We develop generic approaches for a largely automated data cleaning and data integration, particularly for the generation and maintenance of large knowledge graphs. Furthermore, we devise active learning techniques to generate large labeled training datasets and develop approaches to leverage large data repositories for Artificial Intelligence and Machine Learning.
We investigate the largely automatic and learning-based generation and maintenance of domain-specific knowledge graphs (KG), e.g. for precision medicine and business applications. This requires (learning-based) approaches for data preparation and cleaning as well as integration. In particular, methods are needed to identify the type of new entities, to match their attributes to the attributes in the KG, to match and fuse new entities with existing entities, and to learn new relationships among entities in the KG. Another focus is the integration of multi-model data such as time-series, images and graph data, which require to adapt the integration, storage and processing approaches.

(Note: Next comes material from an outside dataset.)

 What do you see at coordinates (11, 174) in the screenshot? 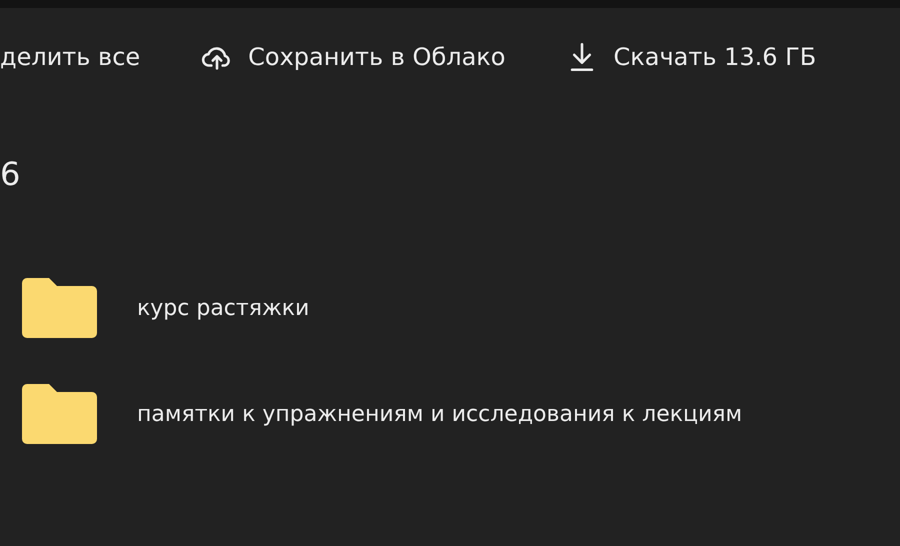
I see `folder-title: 6` at bounding box center [11, 174].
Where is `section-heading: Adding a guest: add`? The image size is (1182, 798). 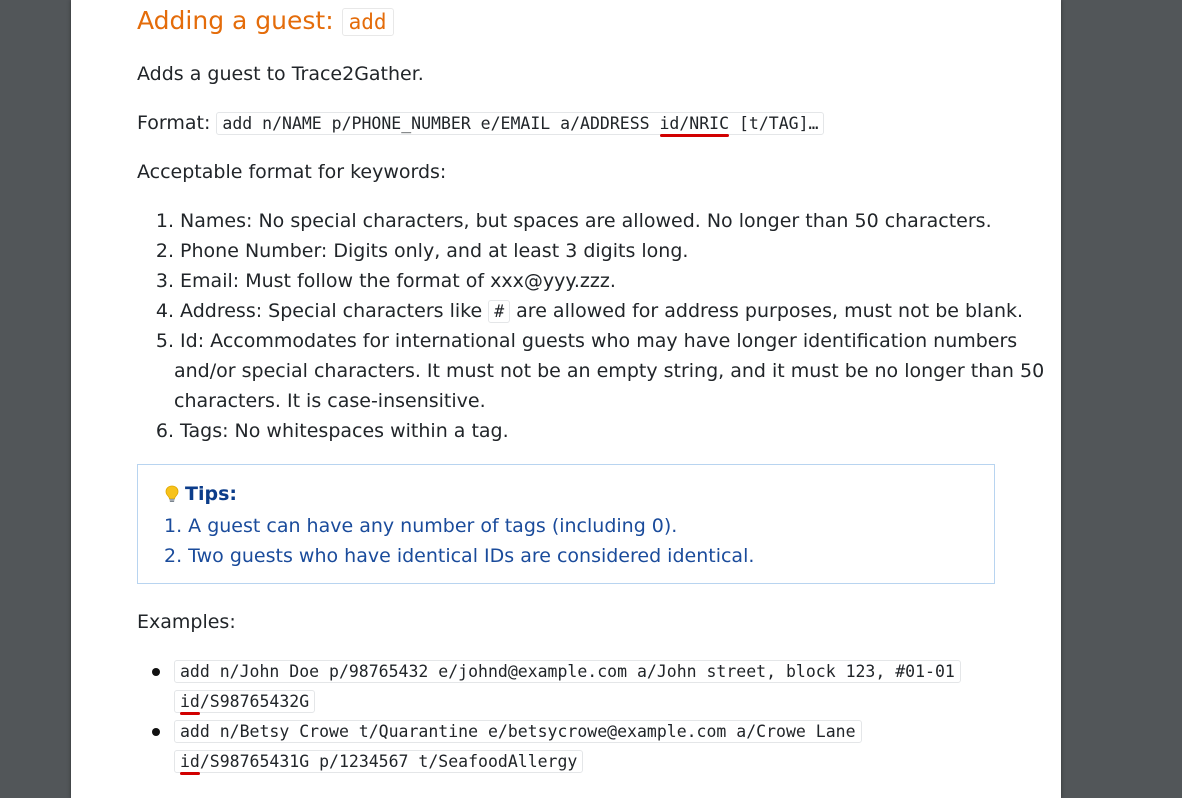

Acquiring labels for large-scale training data is a costly task and often requires domain experts. We investigate novel Active Learning (AL) query strategies, which encode AL as a learning problem. To train the AL query strategy, we study reinforcement and imitation learning. On top of the resulting AL strategy, we plan to develop an end-to-end platform to create high-quality data labels for different formats such as text, code, formulas, images, and more.

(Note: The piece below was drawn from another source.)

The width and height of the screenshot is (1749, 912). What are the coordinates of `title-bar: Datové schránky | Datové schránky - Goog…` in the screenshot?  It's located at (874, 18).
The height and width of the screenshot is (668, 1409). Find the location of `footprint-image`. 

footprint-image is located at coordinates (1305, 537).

In ScaDS.AI, we pay special attention to scalable entity resolution, i.e. the identification of matching records describing the same real-word entity (e.g. customer or product), which represents one of the most important steps within the data cleaning and integration process. For parallel multi-source entity resolution, the open-source system FAMER has been developed that incorporates award-winning clustering techniques to group all matches together and that also supports incremental clustering and cluster repair methods.
We investigate the semi-automated matching of schemas, in particular from many sources. In this context learning-based approaches like LEAPME are developed. In AMPLE also reinforcement learning is used for finding high quality matches.